[Stored records]
=-=-=
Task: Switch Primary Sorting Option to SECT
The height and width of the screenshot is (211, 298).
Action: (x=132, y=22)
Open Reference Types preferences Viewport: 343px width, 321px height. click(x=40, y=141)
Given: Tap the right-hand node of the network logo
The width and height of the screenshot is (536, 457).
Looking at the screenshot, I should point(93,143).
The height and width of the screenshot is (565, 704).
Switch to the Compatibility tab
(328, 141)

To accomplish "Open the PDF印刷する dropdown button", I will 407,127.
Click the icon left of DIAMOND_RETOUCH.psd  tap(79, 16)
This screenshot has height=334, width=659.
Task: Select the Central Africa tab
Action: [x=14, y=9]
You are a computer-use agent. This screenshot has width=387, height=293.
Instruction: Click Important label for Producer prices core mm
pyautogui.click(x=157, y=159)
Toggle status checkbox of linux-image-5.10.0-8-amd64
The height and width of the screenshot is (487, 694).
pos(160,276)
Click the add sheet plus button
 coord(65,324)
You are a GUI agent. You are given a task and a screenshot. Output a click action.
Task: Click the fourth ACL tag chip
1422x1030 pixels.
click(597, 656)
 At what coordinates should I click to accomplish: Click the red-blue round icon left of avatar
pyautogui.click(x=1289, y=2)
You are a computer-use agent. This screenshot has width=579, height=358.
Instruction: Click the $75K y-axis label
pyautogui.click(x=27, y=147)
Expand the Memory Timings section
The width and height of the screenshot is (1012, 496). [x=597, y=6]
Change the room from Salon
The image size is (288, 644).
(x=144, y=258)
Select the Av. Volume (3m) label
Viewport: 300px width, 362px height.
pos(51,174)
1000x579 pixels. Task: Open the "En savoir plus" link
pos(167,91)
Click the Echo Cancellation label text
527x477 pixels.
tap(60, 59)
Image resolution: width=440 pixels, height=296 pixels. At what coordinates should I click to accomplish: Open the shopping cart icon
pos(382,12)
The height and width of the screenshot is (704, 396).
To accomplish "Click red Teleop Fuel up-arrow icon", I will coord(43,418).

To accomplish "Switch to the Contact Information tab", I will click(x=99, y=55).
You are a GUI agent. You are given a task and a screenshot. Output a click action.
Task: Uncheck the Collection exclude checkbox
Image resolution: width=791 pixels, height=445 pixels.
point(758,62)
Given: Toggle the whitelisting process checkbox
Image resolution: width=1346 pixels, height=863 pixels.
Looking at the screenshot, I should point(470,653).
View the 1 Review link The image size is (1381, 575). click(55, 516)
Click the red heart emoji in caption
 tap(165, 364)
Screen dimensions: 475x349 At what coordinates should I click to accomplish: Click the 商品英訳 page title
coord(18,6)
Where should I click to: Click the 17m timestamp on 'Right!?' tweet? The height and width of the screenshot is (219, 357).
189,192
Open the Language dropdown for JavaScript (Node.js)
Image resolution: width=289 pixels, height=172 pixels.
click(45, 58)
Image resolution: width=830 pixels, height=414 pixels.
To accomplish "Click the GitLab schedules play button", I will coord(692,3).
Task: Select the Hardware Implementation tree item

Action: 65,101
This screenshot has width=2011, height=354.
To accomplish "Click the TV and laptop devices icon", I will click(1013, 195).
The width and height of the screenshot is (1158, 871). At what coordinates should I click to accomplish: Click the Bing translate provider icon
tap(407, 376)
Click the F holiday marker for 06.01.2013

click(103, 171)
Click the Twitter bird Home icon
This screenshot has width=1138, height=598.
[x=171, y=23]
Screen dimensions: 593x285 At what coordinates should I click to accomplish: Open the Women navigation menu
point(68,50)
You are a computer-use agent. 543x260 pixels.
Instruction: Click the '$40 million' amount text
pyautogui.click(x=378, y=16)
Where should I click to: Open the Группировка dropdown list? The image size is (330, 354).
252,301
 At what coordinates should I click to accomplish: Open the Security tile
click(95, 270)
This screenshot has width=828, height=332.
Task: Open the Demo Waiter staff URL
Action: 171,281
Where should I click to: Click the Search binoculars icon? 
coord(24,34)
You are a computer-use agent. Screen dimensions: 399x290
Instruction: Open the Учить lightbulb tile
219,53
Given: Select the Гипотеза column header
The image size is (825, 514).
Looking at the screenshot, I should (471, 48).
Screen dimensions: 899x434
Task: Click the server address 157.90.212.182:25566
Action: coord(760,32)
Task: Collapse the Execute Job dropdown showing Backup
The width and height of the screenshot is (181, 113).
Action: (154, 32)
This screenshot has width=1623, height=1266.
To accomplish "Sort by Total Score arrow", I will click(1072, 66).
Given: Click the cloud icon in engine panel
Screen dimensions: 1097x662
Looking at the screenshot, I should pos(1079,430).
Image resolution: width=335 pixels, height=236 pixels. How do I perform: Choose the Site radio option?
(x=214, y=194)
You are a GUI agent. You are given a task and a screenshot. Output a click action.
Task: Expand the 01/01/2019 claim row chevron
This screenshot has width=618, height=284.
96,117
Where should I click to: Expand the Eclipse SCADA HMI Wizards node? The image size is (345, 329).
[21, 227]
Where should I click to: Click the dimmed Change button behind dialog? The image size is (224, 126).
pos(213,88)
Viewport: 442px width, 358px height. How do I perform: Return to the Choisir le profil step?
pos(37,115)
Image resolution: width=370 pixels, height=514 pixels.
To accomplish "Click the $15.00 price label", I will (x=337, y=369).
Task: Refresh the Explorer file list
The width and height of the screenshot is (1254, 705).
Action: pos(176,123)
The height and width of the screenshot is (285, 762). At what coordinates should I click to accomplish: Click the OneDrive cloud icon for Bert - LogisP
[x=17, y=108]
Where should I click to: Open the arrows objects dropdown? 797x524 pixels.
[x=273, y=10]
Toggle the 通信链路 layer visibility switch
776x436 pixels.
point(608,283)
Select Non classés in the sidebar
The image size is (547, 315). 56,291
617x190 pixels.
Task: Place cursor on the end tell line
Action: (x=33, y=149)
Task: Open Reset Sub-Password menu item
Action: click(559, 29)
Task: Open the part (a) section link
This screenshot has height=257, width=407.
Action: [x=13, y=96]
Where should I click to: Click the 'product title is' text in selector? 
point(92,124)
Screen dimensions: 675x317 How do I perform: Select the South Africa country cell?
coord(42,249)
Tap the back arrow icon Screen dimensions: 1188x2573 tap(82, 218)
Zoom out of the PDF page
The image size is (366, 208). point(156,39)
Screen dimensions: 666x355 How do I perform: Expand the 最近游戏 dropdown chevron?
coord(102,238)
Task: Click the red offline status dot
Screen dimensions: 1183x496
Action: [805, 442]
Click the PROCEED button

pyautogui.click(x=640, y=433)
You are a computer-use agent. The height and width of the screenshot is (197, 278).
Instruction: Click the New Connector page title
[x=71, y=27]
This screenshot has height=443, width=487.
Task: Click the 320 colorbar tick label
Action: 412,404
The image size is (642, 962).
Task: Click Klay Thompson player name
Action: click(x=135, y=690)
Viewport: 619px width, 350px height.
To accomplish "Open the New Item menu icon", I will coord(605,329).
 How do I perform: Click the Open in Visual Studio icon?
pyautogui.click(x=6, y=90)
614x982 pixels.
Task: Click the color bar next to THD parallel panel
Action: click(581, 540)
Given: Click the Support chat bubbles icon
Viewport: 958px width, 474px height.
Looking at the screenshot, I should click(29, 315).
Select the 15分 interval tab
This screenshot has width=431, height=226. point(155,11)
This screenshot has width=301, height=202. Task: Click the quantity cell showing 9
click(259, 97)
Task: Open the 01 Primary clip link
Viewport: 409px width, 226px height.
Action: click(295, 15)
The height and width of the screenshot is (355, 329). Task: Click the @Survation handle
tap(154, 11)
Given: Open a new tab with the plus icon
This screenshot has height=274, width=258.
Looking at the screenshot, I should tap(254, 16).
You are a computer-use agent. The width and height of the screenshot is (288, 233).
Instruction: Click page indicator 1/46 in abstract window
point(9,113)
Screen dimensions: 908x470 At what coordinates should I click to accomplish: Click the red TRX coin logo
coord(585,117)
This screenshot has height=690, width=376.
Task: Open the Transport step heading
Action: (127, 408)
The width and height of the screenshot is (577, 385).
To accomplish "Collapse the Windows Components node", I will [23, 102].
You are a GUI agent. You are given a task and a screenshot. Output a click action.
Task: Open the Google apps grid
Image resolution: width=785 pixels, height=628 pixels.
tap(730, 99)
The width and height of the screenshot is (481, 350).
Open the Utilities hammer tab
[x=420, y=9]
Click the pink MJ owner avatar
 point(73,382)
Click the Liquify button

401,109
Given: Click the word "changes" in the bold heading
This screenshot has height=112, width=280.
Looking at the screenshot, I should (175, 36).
=-=-=
## [What you should do]
Count the lines above that include the string "Collapse". Write only the number.

## [Solution to this problem]
2